Concentration risk in different market environments
Amazon and Tesla's dominance creates different risk profiles in different environments:
Bull market amplification: When technology and growth stocks lead, Amazon and Tesla's weight amplifies Consumer Discretionary gains versus the traditional consumer spending story. 2020 and 2023 recovery years both produced outsized XLY gains substantially driven by Amazon's recovery.
Bear market amplification: When technology and growth stocks decline, Amazon and Tesla's weight amplifies Consumer Discretionary losses. The sector appears to "sell off sharply" during growth stock corrections even when traditional consumer spending is resilient.
Late cycle differential: In late economic cycle environments when consumer spending starts weakening but technology remains resilient, XLY may hold up better than traditional consumer spending fundamentals would suggest — because Amazon (AWS) and Tesla (EV growth story) are partially shielded from consumer spending weakness.
Common mistakes
Using XLY as a pure play on consumer spending trends. Macro investors who expect consumer spending acceleration or deceleration and express this view through XLY are taking approximately 40% of their position in Amazon (technology infrastructure) and Tesla (EV growth), neither of which tracks consumer spending cycle dynamics particularly closely.

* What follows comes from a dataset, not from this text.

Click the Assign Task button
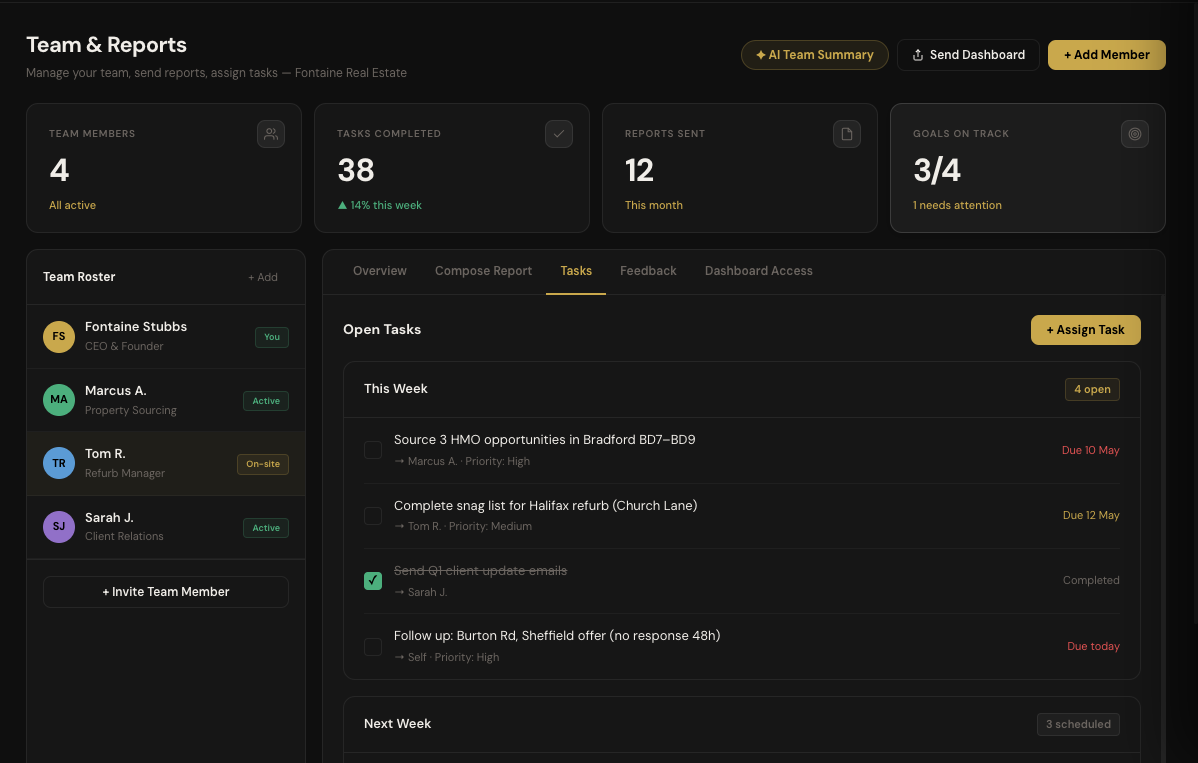This screenshot has height=763, width=1198. (x=1085, y=330)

The remaining 60% of XLY does track consumer spending, but it is partially overwhelmed by Amazon/Tesla in the aggregate.
Comparing XLY historical returns to "consumer spending history." XLY's outstanding performance from 2009–2021 was substantially Amazon's appreciation — not a story of consumer spending excellence. Using this return history to claim Consumer Discretionary sector superiority without acknowledging Amazon's contribution misleads investors about what drives the sector's return profile.
FAQ
Is there a Consumer Discretionary ETF without Amazon and Tesla?

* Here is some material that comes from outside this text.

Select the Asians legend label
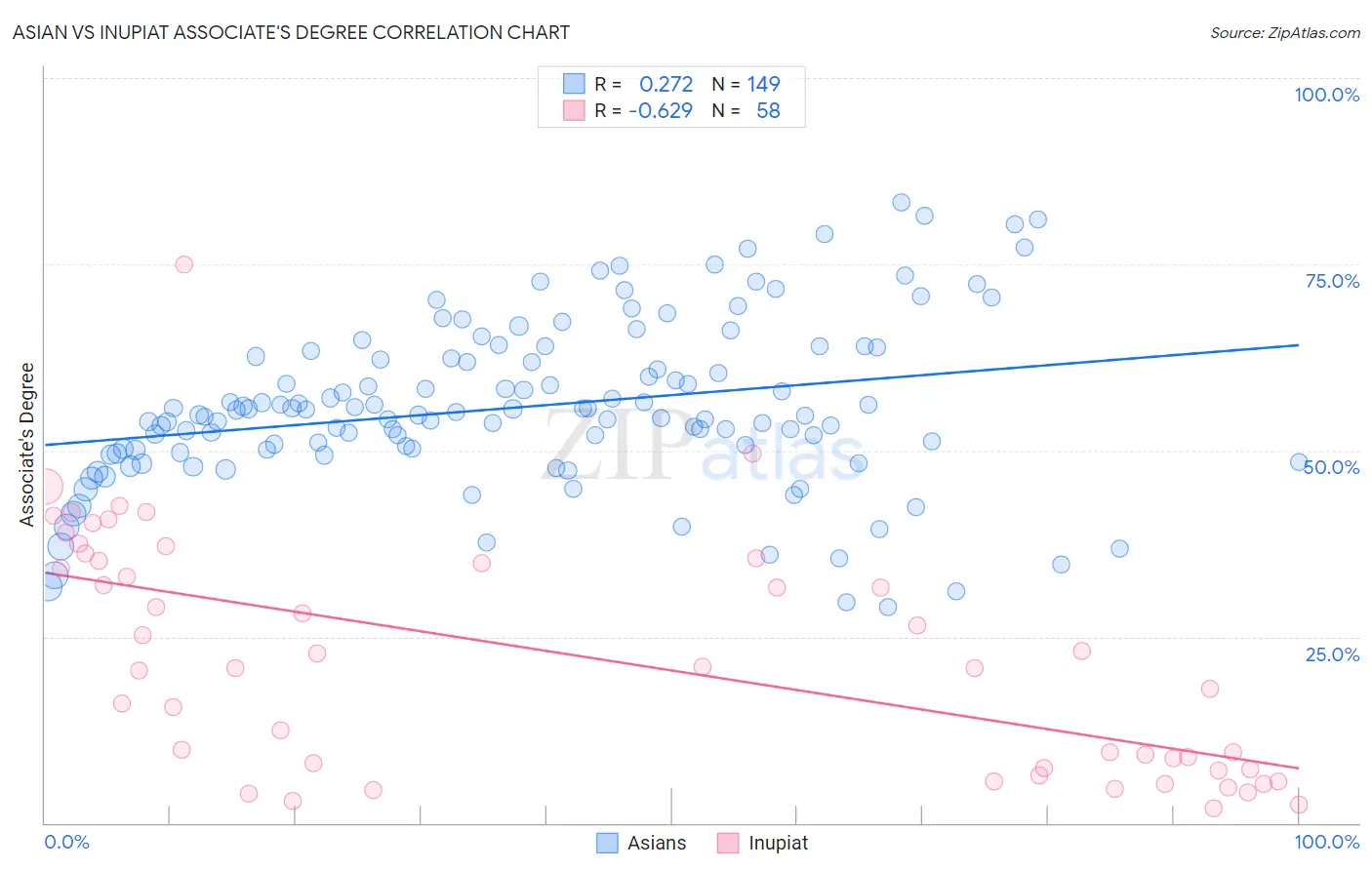 pos(657,844)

No major ETF explicitly excludes Amazon and Tesla while covering the full Consumer Discretionary sector. XRT (retail-focused, equal-weight) has minimal Amazon weight and zero Tesla weight but also excludes non-retail Consumer Discretionary companies. Investors seeking traditional Consumer Discretionary exposure without concentration must either use XRT (accepting its retail-only scope) or build individual portfolios. Some factor-based ETFs (dividend-weighted, fundamental-weighted) naturally underweight Amazon and Tesla due to their limited dividend payments or fundamental weighting metrics.
How often does Amazon or Tesla's weight change in XLY?
Cap-weighted ETF weights change continuously with stock price movements and are rebalanced quarterly with S&P index reconstitutions. Amazon's weight in XLY reached peak levels above 25% during Amazon's 2020–2021 appreciation and compressed toward 20% as Amazon's stock declined and other names appreciated. Checking current weights at the ETF provider's website (State Street for XLY) provides current information that changes quarter to quarter.
Related concepts
- Consumer Discretionary ETFs
- Consumer Discretionary Overview
- Amazon Business Analysis
- Consumer Discretionary Historical Performance
- Consumer Discretionary Portfolio Sizing
Summary
Consumer Discretionary concentration risk is one of the most significant structural features for investors to understand before allocating to the sector. Amazon and Tesla together at approximately 35–45% of cap-weighted ETFs (XLY) mean that Consumer Discretionary sector performance is primarily a story about these two technology-adjacent companies — not traditional retail, restaurants, or automotive companies that investors may associate with the sector label. Performance distortions (2022's -37% driven largely by Amazon and Tesla declines; 2023's +42% driven largely by Amazon and Tesla recoveries) illustrate the magnitude of concentration effects. Investors who want traditional consumer spending exposure should use equal-weight retail ETFs (XRT), subsector-specific ETFs, or individual stocks to avoid the Amazon/Tesla concentration that dominates cap-weighted Consumer Discretionary exposure.